Formation and energetics of amorphous rare earth (RE) carbonates in the RE₂O₃–CO₂–H₂O system

Amorphous materials are of interest in the genesis of crystalline solids. They are often the first to precipitate from supersaturated solutions and are in the nanometer size range, transforming into a nanocrystalline metastable phase, and then to thermodynamically stable phases. One must seek knowledge of the composition, structure, thermodynamics, kinetics, and reaction pathways that relate the amorphous and crystalline phases. The subject of this study is the amorphous phases in the system RE₂O₃−CO₂–H₂O (RE- La, Nd, Dy,Yb). They were synthesized via direct precipitation and urea hydrolysis, and characterized by powder XRD, DTA with mass spectrometric analysis of the evolved gases. Phases have the non-stoichiometric composition RE₂O₃·xCO₂·yH₂O (1 < x < 3, 3 < y <7), which is different from that of crystalline simple carbonates and hydroxycarbonates. Thus we consider them to be amorphous precursors, rather than amorphous carbonates. High temperature oxide melt solution calorimetry in molten sodium molybdate solvent was used to derive their enthalpies of formation from oxides and elements.

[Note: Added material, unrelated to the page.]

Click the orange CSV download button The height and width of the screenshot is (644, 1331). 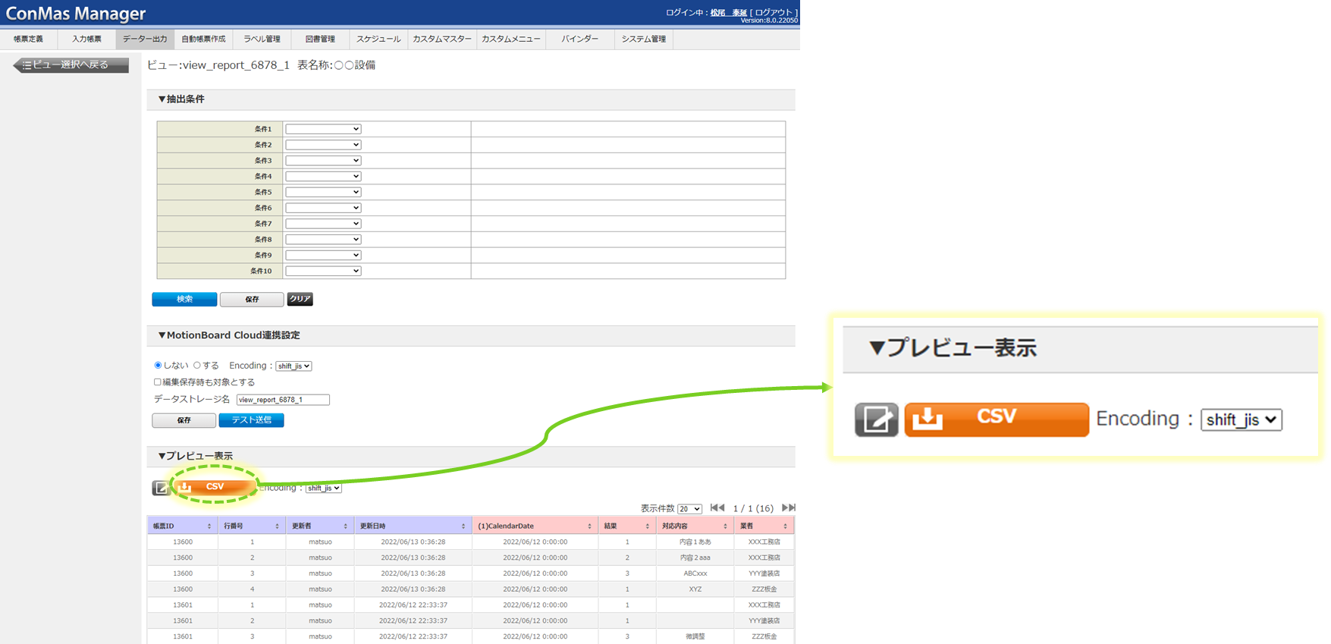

Increase of energetic stability per mole of RE₂O₃ compounds occurs in the order: RE₂O₃ → 2RE(OH)₃→ 2REO(OH) → RE₂O₂CO₃ → Amorphous precursor → 2(REOHCO₃) → RE₂(CO₃)₃·yH₂O. We calculated the enthalpies of possible transformations of amorphous precursors to crystalline phases and conclude that thermodynamics determines the dependence of the crystallizing products on the temperature and partial pressure of CO₂ and H₂O. Amorphous precursors are clearly intermediate in the synthesis, and ternary phases containing both H₂O and CO₂ compete with each other in terms of thermodynamic stability. The energy landscape obtained here will allow one to directly synthesize specific products and control their functionality.